§ **SELECTED TEXT**:

══════════

Projectile Motion pre-lab questions:



Teacher Information

Prior Learnings: This is an introductory activity to projectile motion and requires some basic knowledge of velocity, acceleration and force prior to its use. In my class we have already looked at 1-dimensional motion and drawn vector diagrams for velocity, acceleration, and force.

This is the first of three activities using the projectile motion applet. Each of these activities builds on the others.

Activity & Simulation Instructions:

• This activity is designed as a team activity and the instructions ask for both individual and group answers to questions

• You will need to supply a tennis ball for each group of 4

• Setting the initial velocity to zero effectively makes the projectile a dropped object.

• Have the students change the projectile they are launching, as some of the projectiles do fun things.

• Be sure to discuss with the students the scientific method and how to focus the experiment on one specific variable. For instance when doing step 3 in the procedure the students should only vary the initial velocity and they should maintain a constant angle.

• In step 5 a good way to have the students present their information is to make a table of the variables and the effects of the variable. For example

|Name of variable |Describe the variable |Effect of the variable |

|Initial velocity |The velocity of the projectile as it leaves the |Increasing the initial velocity give the projectile a greater |

| |cannon |range. |

| | | |

| | | |

| | | |

| | | |

• After the activity is completed by the students you should have an entire class discussion going over the effects of the variables. For example, initial velocity can change the time the projectile is in the air as long as the angle is not horizontal and it can change the height the projectile goes.

Learning Goals:

• the students will draw basic flight path of a projectile, altering that flight path as initial velocity and angle of launch are changed,

• the students will list and describe what the variables are in the flight path of projectile motion, including;

Range (horizontal distance moved)

Time (time the projectile is in the air)

Initial velocity of the projectile

Angle (the angle of launch of the projectile)

══════════

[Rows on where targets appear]
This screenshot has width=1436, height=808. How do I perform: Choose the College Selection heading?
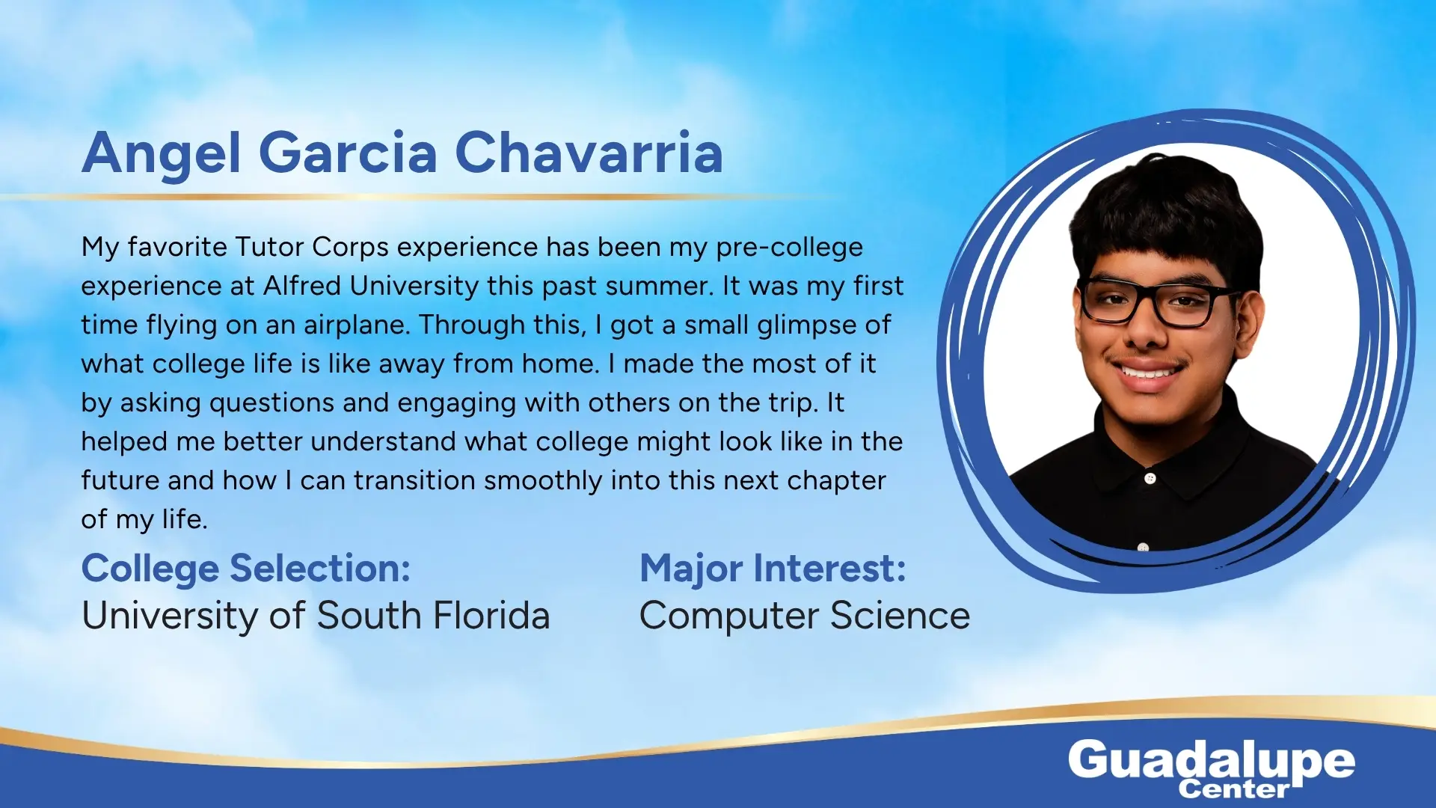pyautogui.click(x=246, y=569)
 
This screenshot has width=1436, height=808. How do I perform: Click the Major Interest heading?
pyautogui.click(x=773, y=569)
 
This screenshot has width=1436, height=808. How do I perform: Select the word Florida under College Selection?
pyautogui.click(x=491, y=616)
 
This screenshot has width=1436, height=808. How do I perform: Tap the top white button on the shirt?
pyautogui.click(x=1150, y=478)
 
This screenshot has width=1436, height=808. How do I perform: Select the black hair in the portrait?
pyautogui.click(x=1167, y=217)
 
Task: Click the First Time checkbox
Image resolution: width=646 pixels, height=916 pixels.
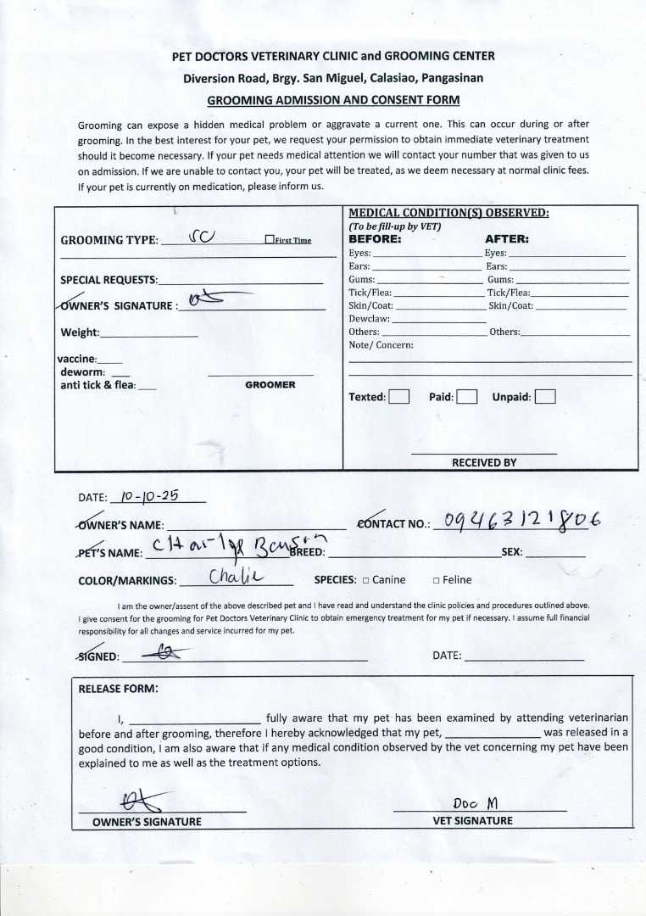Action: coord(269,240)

══════════

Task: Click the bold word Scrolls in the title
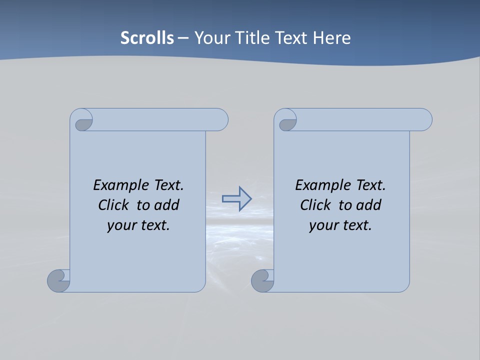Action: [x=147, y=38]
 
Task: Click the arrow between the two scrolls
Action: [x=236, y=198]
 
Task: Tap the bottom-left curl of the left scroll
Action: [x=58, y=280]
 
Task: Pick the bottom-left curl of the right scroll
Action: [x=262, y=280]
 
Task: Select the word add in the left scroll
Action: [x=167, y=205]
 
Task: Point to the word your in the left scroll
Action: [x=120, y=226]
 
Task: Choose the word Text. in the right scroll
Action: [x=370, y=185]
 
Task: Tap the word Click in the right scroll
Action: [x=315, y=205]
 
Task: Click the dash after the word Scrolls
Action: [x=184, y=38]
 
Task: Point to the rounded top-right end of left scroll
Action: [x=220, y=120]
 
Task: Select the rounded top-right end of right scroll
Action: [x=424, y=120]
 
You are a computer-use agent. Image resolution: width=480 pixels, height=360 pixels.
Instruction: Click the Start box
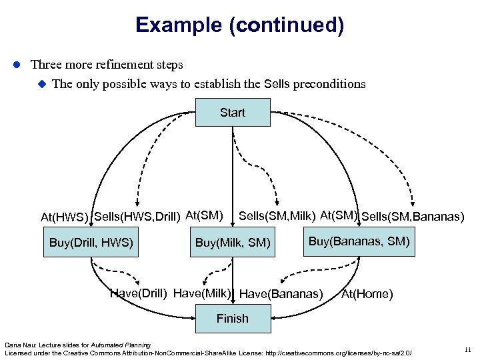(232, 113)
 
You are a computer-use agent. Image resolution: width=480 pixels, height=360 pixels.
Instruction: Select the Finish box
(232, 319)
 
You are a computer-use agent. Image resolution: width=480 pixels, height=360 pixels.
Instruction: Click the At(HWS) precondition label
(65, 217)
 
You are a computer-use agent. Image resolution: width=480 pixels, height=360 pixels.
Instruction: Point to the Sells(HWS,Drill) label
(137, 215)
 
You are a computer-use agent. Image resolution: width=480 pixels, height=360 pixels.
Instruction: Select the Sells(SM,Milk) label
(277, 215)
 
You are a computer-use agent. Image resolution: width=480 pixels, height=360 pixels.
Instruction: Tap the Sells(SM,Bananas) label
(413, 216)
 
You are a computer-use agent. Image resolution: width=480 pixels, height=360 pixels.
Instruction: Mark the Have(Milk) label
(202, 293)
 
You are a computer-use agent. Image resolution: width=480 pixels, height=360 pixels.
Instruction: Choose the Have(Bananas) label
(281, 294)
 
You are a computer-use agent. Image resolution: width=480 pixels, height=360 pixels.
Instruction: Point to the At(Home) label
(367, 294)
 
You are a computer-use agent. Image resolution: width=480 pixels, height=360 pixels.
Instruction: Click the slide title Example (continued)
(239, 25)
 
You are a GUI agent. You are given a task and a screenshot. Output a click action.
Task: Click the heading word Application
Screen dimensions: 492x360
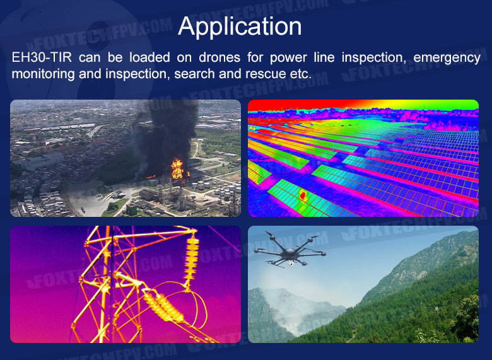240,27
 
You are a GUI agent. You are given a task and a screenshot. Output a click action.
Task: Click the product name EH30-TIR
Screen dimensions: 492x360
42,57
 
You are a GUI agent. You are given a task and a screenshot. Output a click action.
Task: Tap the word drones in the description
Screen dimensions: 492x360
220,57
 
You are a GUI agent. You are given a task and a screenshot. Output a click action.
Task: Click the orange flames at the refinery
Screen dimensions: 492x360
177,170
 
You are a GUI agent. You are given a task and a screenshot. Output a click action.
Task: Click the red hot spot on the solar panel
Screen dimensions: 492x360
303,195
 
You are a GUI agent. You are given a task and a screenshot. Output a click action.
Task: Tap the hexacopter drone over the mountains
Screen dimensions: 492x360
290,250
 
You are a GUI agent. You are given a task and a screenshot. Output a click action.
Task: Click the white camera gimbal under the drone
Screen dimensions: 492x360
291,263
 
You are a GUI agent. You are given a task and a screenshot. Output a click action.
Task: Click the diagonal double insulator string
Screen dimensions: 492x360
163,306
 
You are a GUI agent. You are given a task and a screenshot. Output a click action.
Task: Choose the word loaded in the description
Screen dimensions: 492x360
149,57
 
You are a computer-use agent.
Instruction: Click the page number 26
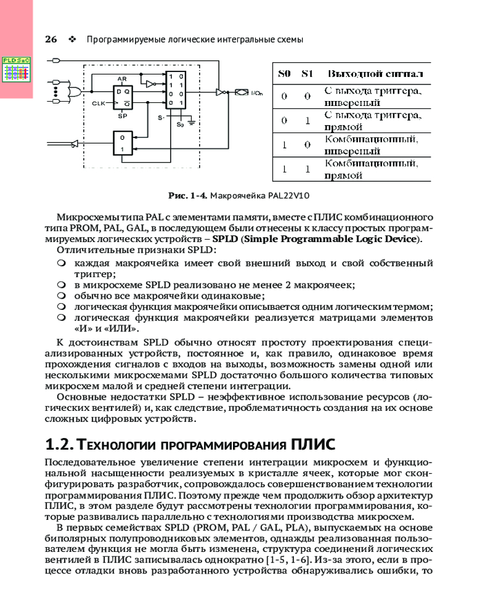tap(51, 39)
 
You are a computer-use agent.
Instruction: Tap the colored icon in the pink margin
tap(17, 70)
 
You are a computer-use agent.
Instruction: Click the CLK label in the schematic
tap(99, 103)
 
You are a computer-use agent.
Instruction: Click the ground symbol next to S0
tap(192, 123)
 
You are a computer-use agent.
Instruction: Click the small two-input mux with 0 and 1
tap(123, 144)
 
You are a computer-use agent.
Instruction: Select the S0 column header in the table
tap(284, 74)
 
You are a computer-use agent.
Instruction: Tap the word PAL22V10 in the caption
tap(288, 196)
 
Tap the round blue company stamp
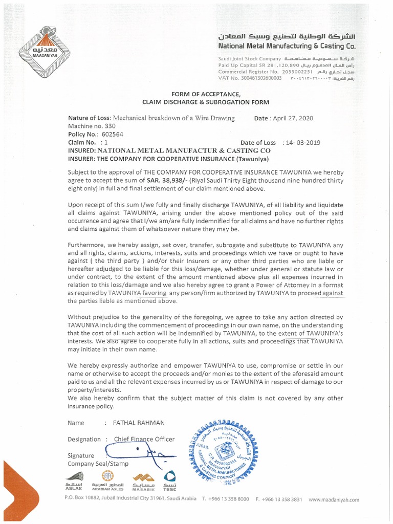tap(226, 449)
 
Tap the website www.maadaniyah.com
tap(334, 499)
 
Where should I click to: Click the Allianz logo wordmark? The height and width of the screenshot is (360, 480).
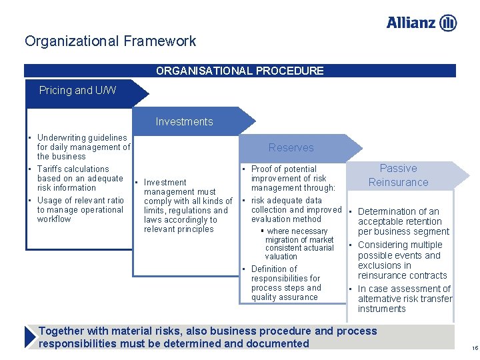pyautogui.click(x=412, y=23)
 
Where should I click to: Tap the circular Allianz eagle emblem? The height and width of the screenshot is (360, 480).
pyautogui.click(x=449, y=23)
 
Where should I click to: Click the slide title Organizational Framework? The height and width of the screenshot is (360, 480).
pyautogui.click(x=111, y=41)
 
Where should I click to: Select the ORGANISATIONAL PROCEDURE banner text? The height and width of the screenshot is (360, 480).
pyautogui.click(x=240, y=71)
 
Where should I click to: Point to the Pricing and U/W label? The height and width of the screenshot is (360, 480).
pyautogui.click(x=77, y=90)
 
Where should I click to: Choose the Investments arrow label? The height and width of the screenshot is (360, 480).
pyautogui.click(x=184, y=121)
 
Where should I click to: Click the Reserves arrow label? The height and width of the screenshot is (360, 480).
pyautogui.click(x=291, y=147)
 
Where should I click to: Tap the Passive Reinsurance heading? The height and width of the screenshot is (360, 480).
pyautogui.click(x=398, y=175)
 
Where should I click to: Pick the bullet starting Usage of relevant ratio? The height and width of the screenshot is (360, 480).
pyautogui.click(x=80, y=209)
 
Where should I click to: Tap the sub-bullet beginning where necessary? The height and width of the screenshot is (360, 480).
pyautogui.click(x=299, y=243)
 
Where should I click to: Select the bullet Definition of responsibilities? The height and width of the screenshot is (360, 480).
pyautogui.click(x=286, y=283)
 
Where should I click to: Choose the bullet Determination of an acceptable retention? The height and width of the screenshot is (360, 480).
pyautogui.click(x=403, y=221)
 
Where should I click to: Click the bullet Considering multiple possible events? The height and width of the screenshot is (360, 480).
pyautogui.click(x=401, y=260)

══════════

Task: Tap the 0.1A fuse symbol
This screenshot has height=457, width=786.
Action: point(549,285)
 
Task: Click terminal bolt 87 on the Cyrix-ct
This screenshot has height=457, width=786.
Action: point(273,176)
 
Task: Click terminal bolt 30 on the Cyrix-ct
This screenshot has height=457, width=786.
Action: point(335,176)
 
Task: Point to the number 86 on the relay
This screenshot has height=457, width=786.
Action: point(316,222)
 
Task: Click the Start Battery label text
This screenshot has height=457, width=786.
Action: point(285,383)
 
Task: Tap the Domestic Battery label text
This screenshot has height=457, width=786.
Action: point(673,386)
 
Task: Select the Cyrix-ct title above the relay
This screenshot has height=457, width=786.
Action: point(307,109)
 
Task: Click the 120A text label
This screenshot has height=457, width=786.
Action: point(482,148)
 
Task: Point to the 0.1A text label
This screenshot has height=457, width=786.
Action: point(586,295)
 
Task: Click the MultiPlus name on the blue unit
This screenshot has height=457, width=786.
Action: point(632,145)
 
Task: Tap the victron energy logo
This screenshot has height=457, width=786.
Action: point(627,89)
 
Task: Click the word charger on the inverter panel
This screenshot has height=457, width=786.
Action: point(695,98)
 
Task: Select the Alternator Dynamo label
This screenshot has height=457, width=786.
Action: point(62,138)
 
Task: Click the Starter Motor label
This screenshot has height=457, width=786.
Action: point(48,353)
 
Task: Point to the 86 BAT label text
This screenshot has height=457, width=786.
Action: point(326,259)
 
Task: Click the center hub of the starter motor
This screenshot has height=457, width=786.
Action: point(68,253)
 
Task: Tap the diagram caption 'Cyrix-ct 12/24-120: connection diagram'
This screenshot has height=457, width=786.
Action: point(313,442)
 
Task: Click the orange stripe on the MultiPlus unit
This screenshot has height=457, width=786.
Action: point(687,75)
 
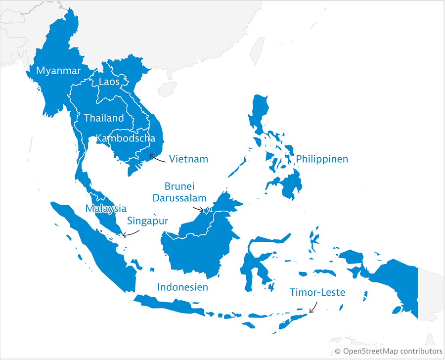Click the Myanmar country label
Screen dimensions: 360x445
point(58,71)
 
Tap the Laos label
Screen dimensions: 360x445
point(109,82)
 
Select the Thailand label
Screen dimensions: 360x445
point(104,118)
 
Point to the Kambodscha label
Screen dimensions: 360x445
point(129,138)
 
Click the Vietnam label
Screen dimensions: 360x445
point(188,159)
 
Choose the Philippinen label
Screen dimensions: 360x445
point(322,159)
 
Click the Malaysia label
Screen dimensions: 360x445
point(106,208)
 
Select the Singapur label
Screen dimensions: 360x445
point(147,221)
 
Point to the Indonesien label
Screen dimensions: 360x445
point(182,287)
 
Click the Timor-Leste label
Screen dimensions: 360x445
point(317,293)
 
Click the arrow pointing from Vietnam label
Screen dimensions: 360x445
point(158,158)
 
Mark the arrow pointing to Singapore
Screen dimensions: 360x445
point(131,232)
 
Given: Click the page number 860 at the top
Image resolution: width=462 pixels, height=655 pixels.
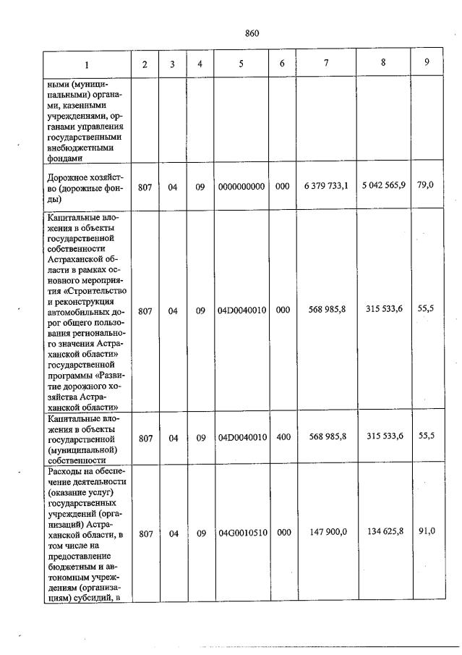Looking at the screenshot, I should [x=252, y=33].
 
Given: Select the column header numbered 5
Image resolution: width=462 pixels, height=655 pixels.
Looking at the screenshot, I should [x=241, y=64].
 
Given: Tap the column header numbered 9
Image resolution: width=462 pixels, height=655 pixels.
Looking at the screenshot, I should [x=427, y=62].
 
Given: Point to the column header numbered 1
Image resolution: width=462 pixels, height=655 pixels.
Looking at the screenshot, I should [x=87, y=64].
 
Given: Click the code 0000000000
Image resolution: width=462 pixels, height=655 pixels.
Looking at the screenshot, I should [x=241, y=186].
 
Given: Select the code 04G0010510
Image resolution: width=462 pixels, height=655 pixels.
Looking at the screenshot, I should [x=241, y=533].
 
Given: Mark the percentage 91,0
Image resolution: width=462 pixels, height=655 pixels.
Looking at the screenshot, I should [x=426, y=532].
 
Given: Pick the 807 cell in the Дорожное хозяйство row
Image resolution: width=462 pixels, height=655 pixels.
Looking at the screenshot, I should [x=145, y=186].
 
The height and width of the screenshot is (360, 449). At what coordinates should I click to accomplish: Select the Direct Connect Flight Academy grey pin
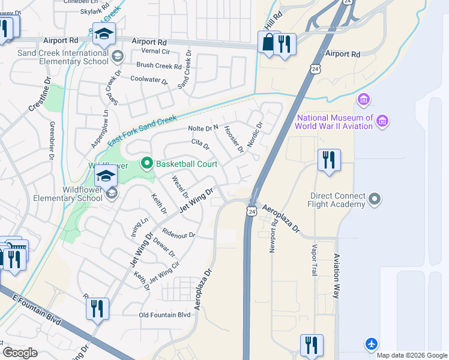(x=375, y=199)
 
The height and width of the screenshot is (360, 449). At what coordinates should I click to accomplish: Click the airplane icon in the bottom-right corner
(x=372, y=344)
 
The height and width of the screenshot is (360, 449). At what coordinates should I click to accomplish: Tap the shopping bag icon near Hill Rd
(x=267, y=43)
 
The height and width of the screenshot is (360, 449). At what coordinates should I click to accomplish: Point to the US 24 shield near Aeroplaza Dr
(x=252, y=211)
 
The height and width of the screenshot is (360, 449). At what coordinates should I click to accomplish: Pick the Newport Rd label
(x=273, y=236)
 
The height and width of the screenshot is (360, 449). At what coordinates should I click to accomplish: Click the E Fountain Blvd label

══════════

§ **TO BE DONE**:
1. Reproduce the part of the projectile motion teacher notes that runs from "Prior Learnings: This" down to "on the others.".
2. Using the projectile motion teacher notes, decide whether each statement below agrees with them. Answer yes or no for each and quote the deciding words.
(a) Each group of 4 needs a tennis ball.
(b) This is the last of three activities that use the projectile motion applet.
(c) In step 3, students should change the launch angle along with the initial velocity.
3. Write what comes next in the projectile motion teacher notes, picking up after their final line.

§ **ANSWERS FOR THE EXERCISE**:
1.
Prior Learnings: This is an introductory activity to projectile motion and requires some basic knowledge of velocity, acceleration and force prior to its use. In my class we have already looked at 1-dimensional motion and drawn vector diagrams for velocity, acceleration, and force.

This is the first of three activities using the projectile motion applet. Each of these activities builds on the others.

2.
(a) Yes: "You will need to supply a tennis ball for each group of 4"
(b) No: "This is the first of three activities using the projectile motion applet."
(c) No: "the students should only vary the initial velocity and they should maintain a constant angle."

3.
Student Directions

Background: Throw a ball, shoot an arrow, or even jump a bike off of a ramp and you have put a projectile in motion. A projectile is any object that is started in motion by an applied force, but continues in motion due to its own inertia.

Pre-Activity Question:

1. Think about a ball thrown into the air at an upward angle. Draw what you think the path of its motion would be.

Learning Goals: In this lab the students will draw basic flight path of a projectile, which is moving near the earth. The students will be able to alter their drawing based on changes made to the variables in the launching of the projectile. Plus, the students will list and describe what those variables are and how they affect the flight.

Procedure:

1. Getting started. Get a partner to work with and go to the following web site



Unless you are told otherwise, be sure to discuss the information you are asked to observe with your partner and produce only one report for your group.

2. Making basic observations. For the purposes of this lab you must leave air resistance off. As you explore what this program does find the answers to these questions. What changes can you make that will affect the path of the projectile? What changes can you make that will not affect the path? Take 5-10 minutes to explore what this program depicts.

3. How does initial velocity affect the flight path? Go back and set the initial velocity to 0m/s, and launch the projectile, this should show projectile just being dropped. Increase the initial velocity incrementally and observe how this changes the flight path. Working with your partner:

• Draw and label a series of pictures of the flight path of a projectile, starting with no initial velocity and then showing how the flight path changes as the initial velocity increases.

4. How does the angle of launch affect the flight path? Set the angle at zero degrees, and launch the projectile, so the projectile has an initial horizontal velocity. Increase the angle incrementally and observe how this changes the flight path. Working with your partner:

• Draw a series of pictures of the flight path of a projectile, starting with an angle of zero degrees and then show how the flight path changes as the angle increases.

5. Summarizing your observations. Looking at your answers to #2-4 describe what you discovered in your exploration (feel free to go back to the simulation to try different scenarios). Include in your description the following:

• List and describe in complete thoughts, the variables that affect the flight of the projectile.

• List and describe in complete thoughts, the outcomes that are affected by the variables listed above

• Additionally, list those variables that do not affect the flight of the projectile.

6. Comparing your work to others. Join with another group, so you have a group of four. Compare your report to theirs and reach a consensus on the answers. Produce one paper for the four of you.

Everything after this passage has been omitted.